-- Start EXERCISE MATERIALS --

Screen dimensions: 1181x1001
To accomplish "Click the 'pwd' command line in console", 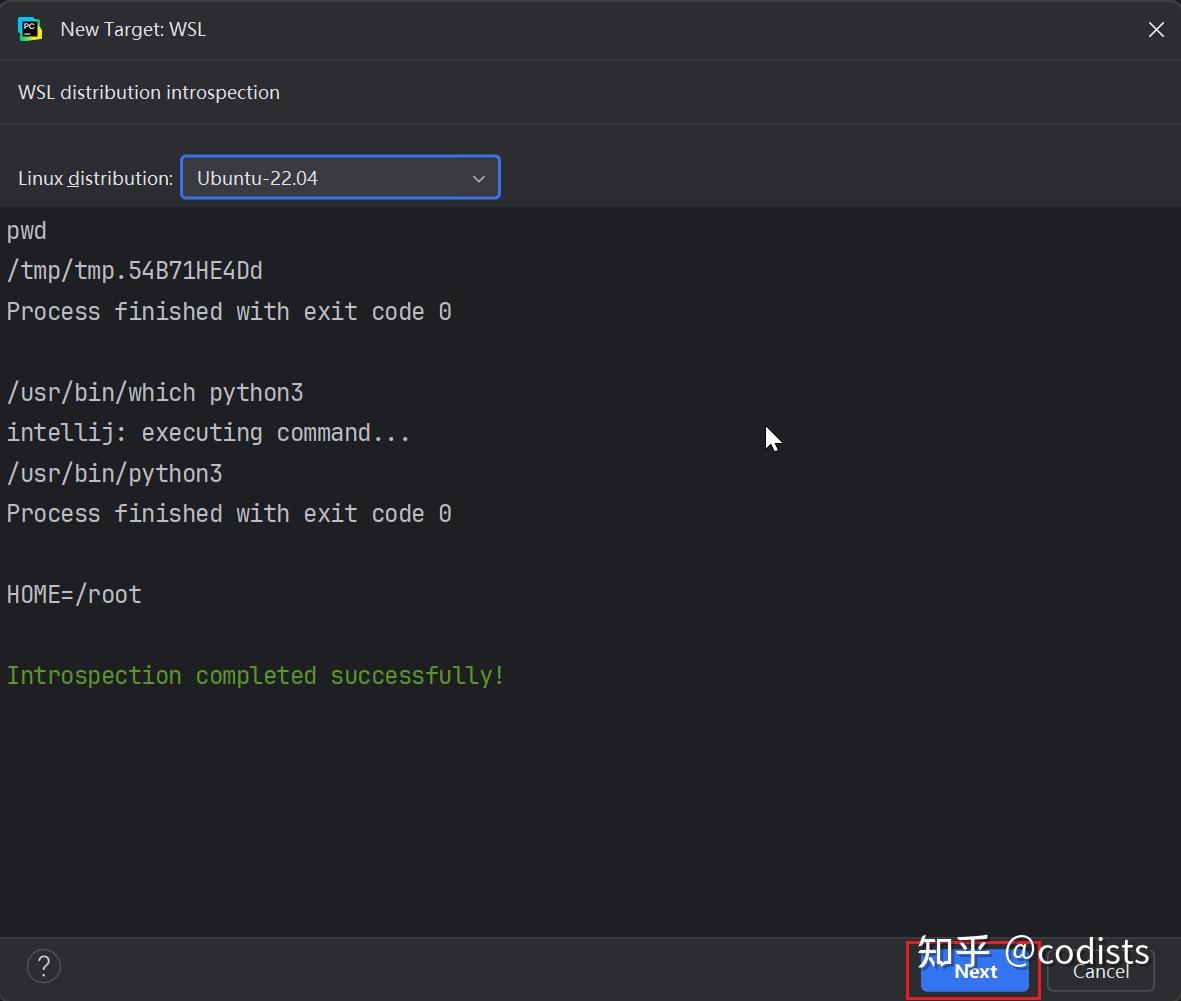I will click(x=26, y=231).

-- End EXERCISE MATERIALS --
-- Start EXERCISE MATERIALS --

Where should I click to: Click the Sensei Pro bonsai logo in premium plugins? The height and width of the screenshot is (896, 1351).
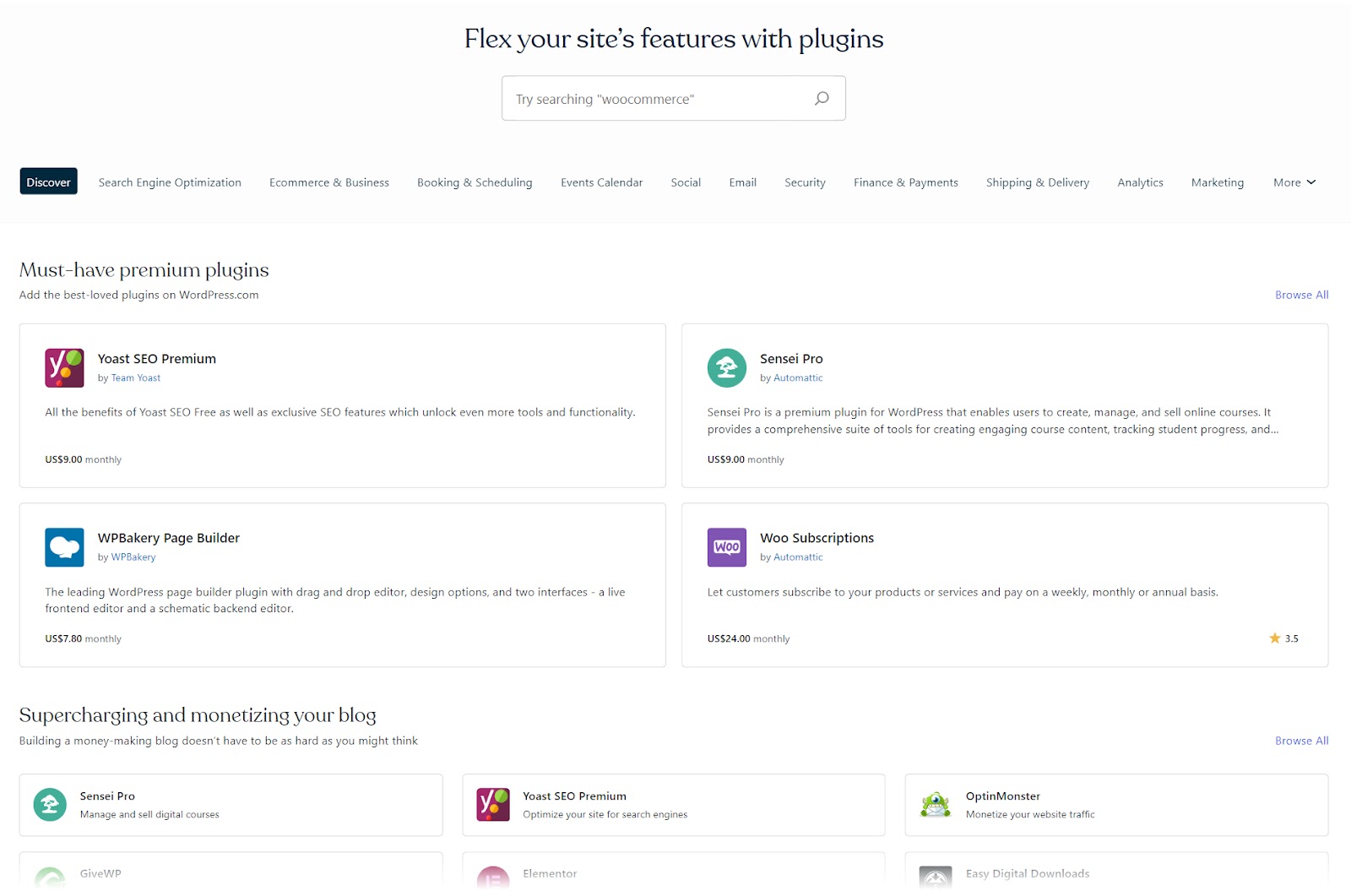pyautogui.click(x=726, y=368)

-- End EXERCISE MATERIALS --
-- Start EXERCISE MATERIALS --

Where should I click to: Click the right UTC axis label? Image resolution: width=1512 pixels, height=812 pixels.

-- End EXERCISE MATERIALS --

TASK TO COMPLETE » Can you recast the records starting at the line containing "Where should I click to: Click the Sensei" and ending at the line containing "pyautogui.click(x=726, y=368)" as a JSON list of strings, one string per line, leaving out blank lines and the pictures?

ANSWER TO THIS EXERCISE »
[
  "Where should I click to: Click the Sensei Pro bonsai logo in premium plugins? The height and width of the screenshot is (896, 1351).",
  "pyautogui.click(x=726, y=368)"
]